## Work required:
Search the material for the string "University", then return every line where it is found.

## Supplied data:
*** Begin section ***
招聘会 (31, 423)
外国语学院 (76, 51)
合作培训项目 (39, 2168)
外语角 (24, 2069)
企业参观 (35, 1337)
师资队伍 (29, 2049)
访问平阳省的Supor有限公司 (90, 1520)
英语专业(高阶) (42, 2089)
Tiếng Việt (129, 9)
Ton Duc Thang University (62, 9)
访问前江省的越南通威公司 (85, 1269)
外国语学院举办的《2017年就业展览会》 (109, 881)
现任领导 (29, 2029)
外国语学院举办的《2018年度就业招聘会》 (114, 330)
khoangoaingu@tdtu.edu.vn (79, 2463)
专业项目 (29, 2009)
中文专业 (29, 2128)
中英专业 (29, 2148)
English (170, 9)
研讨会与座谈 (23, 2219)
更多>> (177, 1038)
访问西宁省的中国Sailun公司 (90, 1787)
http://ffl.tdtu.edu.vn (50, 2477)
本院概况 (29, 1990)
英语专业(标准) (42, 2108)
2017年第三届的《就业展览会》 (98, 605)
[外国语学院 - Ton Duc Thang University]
*** End section ***
*** Begin section ***
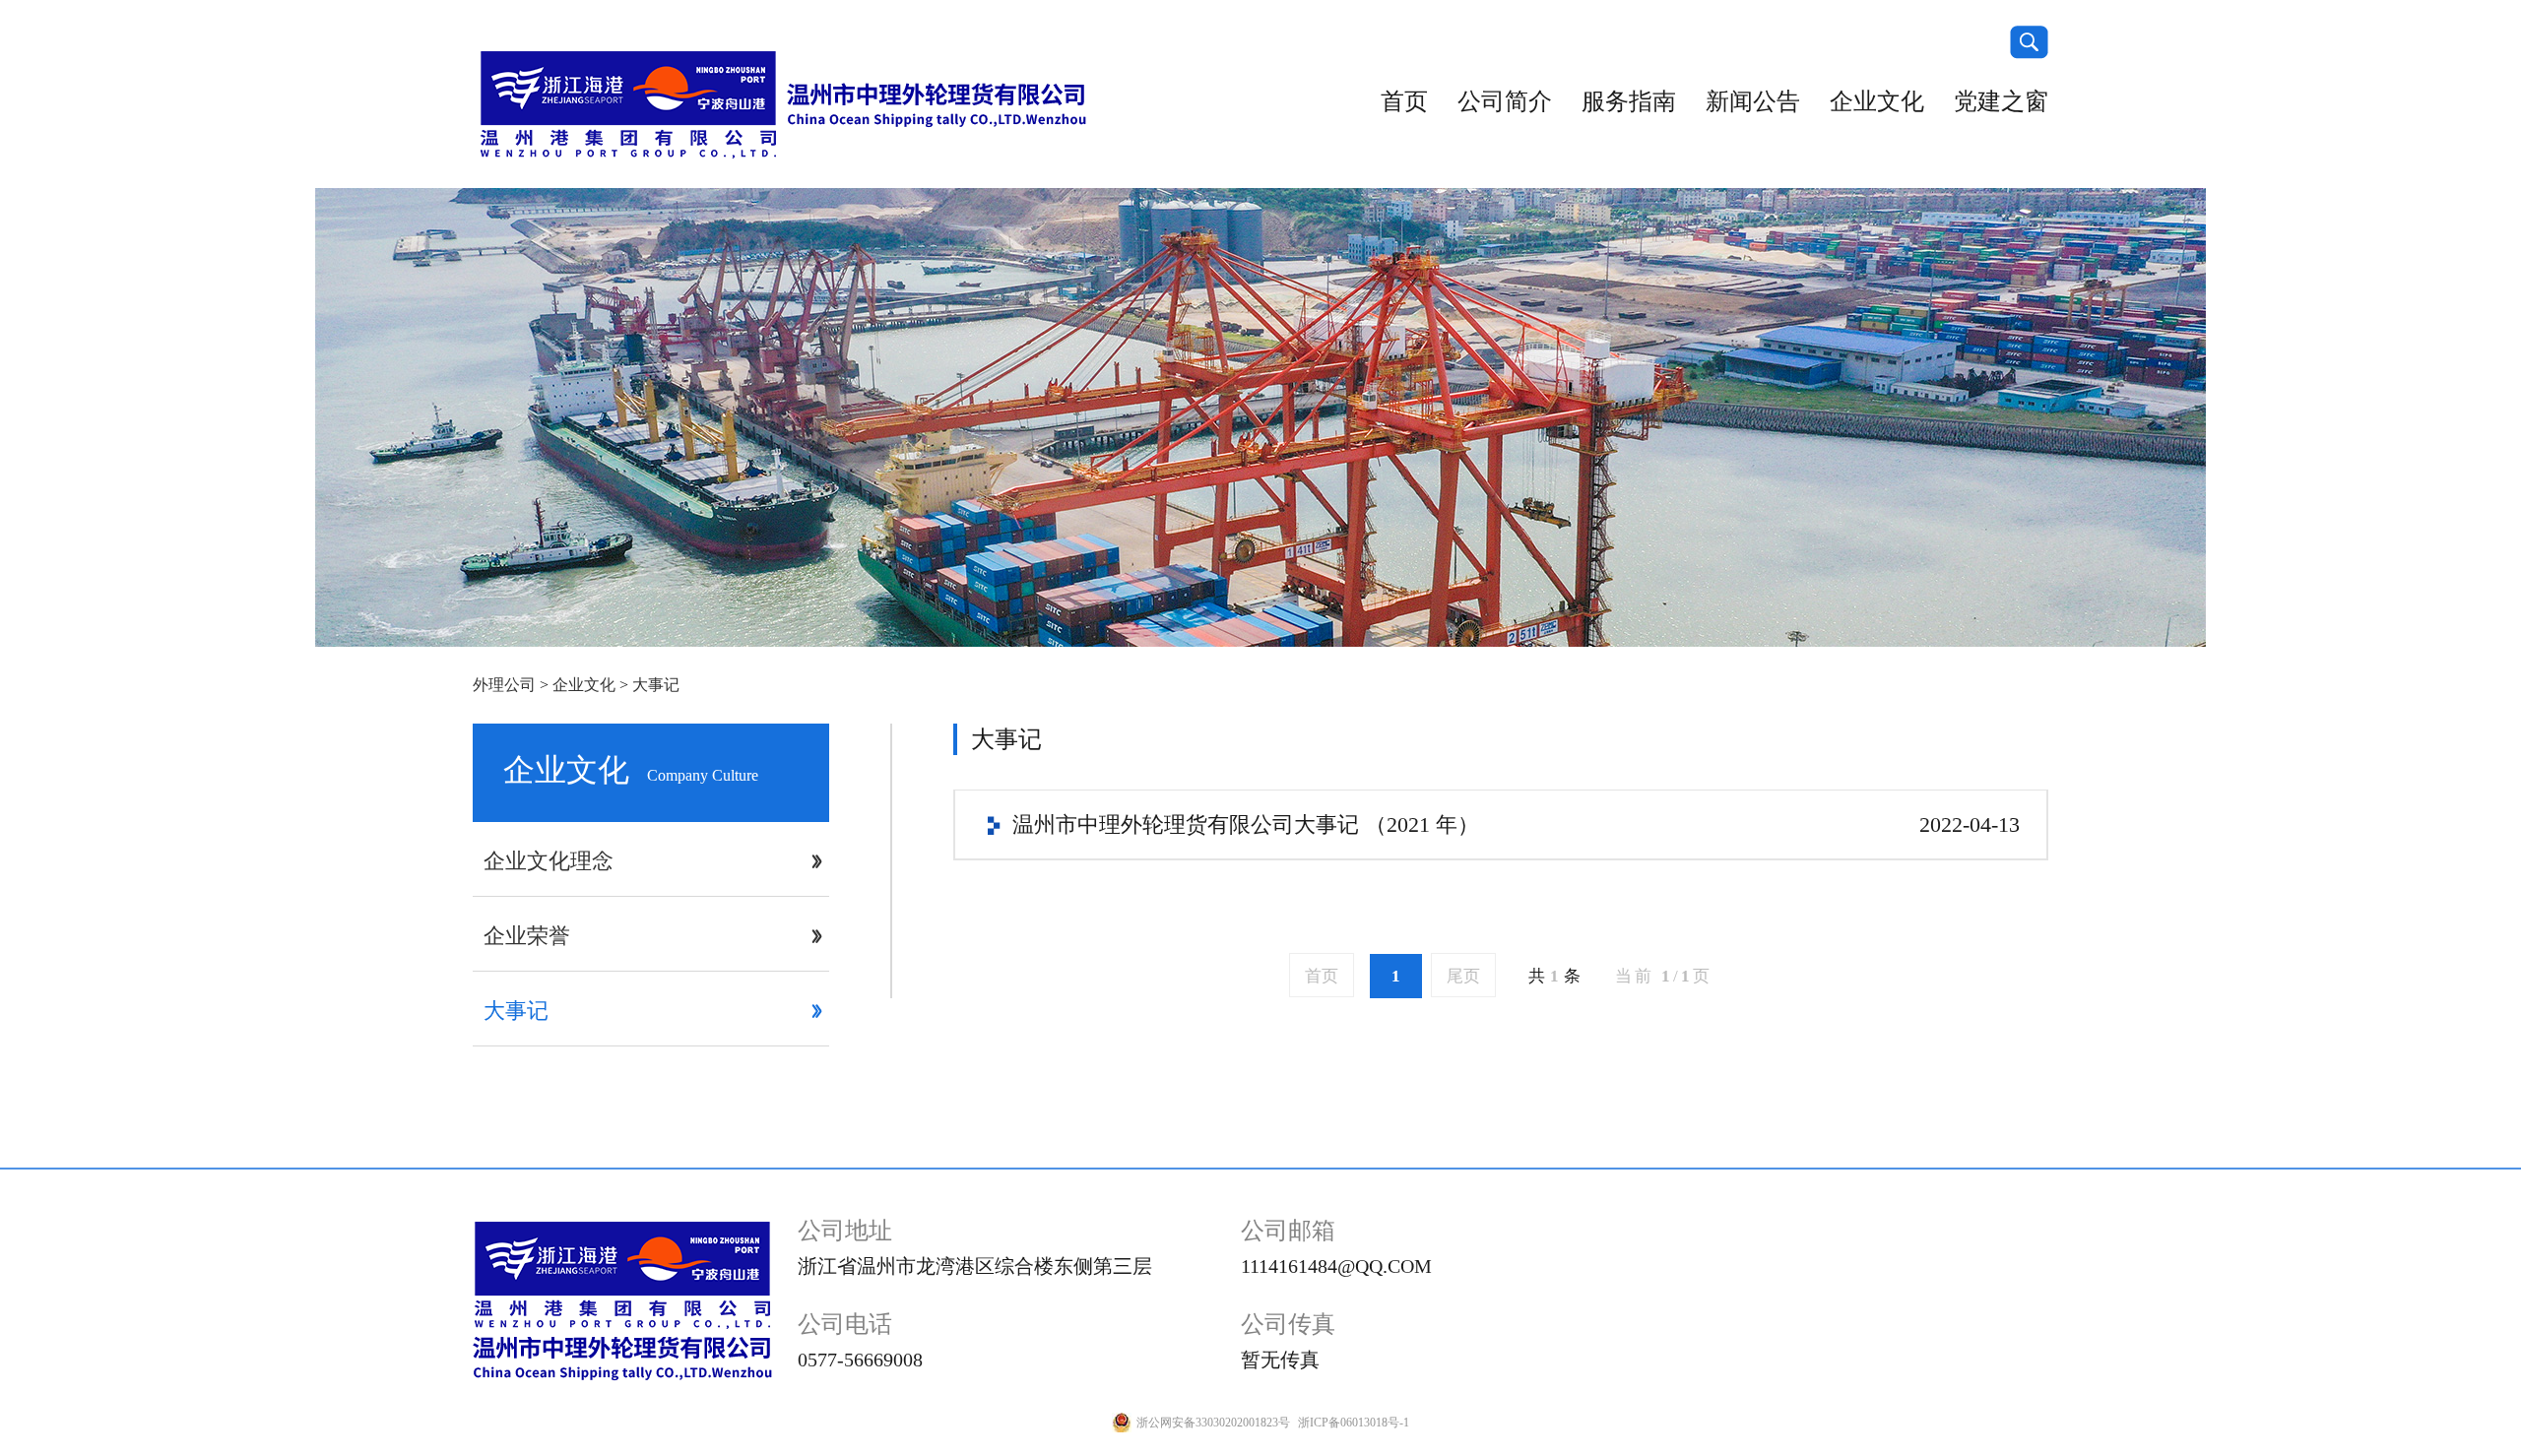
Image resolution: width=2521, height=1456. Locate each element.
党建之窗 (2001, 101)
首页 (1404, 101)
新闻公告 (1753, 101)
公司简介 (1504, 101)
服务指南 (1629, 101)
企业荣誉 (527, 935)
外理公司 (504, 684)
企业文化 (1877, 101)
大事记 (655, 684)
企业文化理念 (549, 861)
*** End section ***
*** Begin section ***
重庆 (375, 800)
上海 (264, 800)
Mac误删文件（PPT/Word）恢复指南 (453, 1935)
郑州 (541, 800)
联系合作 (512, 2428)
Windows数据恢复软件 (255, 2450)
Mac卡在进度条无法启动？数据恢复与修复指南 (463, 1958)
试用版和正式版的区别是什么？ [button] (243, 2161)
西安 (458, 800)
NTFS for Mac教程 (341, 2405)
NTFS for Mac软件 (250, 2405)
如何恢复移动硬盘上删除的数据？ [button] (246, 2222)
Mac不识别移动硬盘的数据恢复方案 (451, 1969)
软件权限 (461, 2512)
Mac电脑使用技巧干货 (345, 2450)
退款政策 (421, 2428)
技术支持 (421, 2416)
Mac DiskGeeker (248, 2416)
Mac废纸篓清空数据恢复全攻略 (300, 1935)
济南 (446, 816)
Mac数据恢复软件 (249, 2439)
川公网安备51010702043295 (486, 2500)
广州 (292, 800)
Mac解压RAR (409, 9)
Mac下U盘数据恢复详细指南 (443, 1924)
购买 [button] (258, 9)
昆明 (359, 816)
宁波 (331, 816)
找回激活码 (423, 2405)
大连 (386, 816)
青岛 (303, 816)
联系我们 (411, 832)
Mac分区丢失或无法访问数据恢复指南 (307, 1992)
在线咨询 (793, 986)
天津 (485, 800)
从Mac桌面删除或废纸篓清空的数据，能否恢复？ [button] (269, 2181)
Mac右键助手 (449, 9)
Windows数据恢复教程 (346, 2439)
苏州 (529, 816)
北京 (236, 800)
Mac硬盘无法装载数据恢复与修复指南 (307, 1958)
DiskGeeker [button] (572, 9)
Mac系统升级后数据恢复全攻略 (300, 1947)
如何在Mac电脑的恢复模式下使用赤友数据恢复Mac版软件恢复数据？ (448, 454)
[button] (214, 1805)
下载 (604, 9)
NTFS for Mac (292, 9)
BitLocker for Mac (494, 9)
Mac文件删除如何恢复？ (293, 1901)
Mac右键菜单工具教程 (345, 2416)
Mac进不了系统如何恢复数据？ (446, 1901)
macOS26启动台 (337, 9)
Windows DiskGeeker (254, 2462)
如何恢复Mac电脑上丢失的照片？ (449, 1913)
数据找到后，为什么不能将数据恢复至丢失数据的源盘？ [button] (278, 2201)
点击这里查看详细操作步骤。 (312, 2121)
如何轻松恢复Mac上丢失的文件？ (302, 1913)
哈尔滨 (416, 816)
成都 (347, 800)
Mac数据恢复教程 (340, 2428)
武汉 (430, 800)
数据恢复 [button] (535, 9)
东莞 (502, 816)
*** End section ***
## Task solution:
Ton Duc Thang University (62, 9)
[外国语学院 - Ton Duc Thang University]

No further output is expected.